LA GENERAL DEL TUBO: TAPAS QUE NO FALLAN Y PRECIOS PARA REPETIR
Este bar ha encontrado su lugar en el corazón de quienes valoran la gastronomía sencilla pero bien ejecutada. Las patatas bravas, crujientes por fueran y suaves por dentro, son una de las raciones más pedidas del local. Por otro lado, las empanadas caseras, ya sean picantes o de picadillo, se sirven calientes y recién horneadas por tan solo 3,50 €. Y si hay algo que no falta en cada mesa, es su ensaladilla rusa (6,50 €), generosa en cantidad y muy equilibrada de sabor.
La General del Tubo ofrece una gran variedad de tapas, entre las que destacan las gyozas, baos de cochinita pibil y chacarero, o clásicos como torreznos, morcilla de Burgos o huevos rotos con jamón. La carta, sin ser extensa, está pensada para ir en grupo y compartir.
Los precios, muy económicos, permiten disfrutar de un rato agradable sin sustos. Además, la variedad de opciones—que incluye mariscos, ibéricos y ensaladas frescas—convierte al bar en una opción válida para cualquier plan o cualquier paladar.
UNA GRAN TERRAZA Y UN SERVICIO QUE MARCA LA DIFERENCIA
Una de las grandes sorpresas del lugar es su terraza, ya que suele estar disponible cuando la calle principal del Tubo está en su momento más álgido del tardeo. No es raro ver a parejas, grupos de amigos o incluso vecinos del barrio disfrutando del atardecer con una cerveza bien fría y algo para picar.
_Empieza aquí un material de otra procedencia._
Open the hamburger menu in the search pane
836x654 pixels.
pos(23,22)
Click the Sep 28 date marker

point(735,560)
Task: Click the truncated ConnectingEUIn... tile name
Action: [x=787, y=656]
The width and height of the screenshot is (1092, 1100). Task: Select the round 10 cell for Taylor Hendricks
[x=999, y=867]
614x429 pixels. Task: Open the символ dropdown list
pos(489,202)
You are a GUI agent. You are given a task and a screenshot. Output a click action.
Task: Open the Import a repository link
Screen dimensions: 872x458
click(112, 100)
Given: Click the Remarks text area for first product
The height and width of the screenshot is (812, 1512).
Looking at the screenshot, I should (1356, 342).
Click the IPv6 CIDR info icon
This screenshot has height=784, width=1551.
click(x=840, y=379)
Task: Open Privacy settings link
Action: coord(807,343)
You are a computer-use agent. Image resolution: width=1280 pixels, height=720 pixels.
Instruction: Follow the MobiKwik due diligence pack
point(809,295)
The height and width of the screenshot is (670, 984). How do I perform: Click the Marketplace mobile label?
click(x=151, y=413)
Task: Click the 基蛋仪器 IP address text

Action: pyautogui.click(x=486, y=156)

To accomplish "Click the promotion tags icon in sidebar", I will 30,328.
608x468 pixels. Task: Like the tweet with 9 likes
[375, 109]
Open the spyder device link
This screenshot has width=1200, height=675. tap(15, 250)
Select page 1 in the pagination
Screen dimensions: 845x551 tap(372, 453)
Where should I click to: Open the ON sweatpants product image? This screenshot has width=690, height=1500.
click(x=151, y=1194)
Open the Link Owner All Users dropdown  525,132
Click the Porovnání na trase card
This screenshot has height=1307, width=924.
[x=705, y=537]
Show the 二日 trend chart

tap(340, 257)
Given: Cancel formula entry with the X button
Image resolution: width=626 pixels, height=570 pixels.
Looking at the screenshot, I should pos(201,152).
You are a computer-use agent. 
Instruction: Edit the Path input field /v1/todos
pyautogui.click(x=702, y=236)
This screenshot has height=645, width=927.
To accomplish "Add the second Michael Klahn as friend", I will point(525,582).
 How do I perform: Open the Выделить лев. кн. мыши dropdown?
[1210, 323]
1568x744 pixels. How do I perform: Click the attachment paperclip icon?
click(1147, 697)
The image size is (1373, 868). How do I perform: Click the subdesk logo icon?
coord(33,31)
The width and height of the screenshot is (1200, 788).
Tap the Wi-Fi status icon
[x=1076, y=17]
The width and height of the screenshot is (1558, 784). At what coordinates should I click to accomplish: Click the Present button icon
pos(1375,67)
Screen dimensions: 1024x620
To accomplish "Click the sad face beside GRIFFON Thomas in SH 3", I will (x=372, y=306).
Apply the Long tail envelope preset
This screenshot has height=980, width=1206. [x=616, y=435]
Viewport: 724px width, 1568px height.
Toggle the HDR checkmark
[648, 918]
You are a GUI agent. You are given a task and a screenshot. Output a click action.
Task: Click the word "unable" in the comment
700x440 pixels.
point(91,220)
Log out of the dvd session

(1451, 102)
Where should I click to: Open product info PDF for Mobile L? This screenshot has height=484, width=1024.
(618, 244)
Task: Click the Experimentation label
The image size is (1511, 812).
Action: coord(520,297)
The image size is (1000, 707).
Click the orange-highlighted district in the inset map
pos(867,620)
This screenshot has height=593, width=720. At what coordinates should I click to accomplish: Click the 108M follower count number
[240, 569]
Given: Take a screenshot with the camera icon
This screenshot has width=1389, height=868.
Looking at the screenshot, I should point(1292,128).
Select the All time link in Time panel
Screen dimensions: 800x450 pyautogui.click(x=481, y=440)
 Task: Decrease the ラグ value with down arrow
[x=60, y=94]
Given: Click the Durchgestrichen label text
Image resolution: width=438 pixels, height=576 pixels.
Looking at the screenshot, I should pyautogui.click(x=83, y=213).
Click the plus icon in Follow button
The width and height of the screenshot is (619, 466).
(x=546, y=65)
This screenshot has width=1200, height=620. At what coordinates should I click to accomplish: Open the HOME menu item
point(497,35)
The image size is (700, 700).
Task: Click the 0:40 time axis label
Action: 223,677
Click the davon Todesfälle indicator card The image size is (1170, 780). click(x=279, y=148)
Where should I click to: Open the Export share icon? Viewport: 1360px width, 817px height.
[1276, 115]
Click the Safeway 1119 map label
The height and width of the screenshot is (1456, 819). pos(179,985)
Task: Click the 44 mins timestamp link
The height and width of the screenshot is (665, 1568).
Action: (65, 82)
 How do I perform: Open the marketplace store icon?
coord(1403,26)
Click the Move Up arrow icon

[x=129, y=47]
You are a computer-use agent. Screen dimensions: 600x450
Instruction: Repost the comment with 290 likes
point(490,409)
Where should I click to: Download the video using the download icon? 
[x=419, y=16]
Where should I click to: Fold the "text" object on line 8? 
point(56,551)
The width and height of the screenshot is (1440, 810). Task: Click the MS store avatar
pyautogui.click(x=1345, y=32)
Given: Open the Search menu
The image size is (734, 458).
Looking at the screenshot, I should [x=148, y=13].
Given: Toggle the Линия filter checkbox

Pero si algo remata la experiencia es el trato cercano y auténtico del personal. Según las más de 220 reseñas en Google (con una media de 4 estrellas), muchos clientes destacan que llegaron por casualidad y que, tras probarlo, ya no quieren irse a otro sitio. El servicio es rápido sin ser impersonal, y el ambiente invita a volver. Uno de esos bares que no necesita marketing porque el boca a boca hace el trabajo.
Este pequeño local demuestra que no hace falta estar en plena calle Estébanes para bordar la tapa. A veces, basta con saber dónde buscar.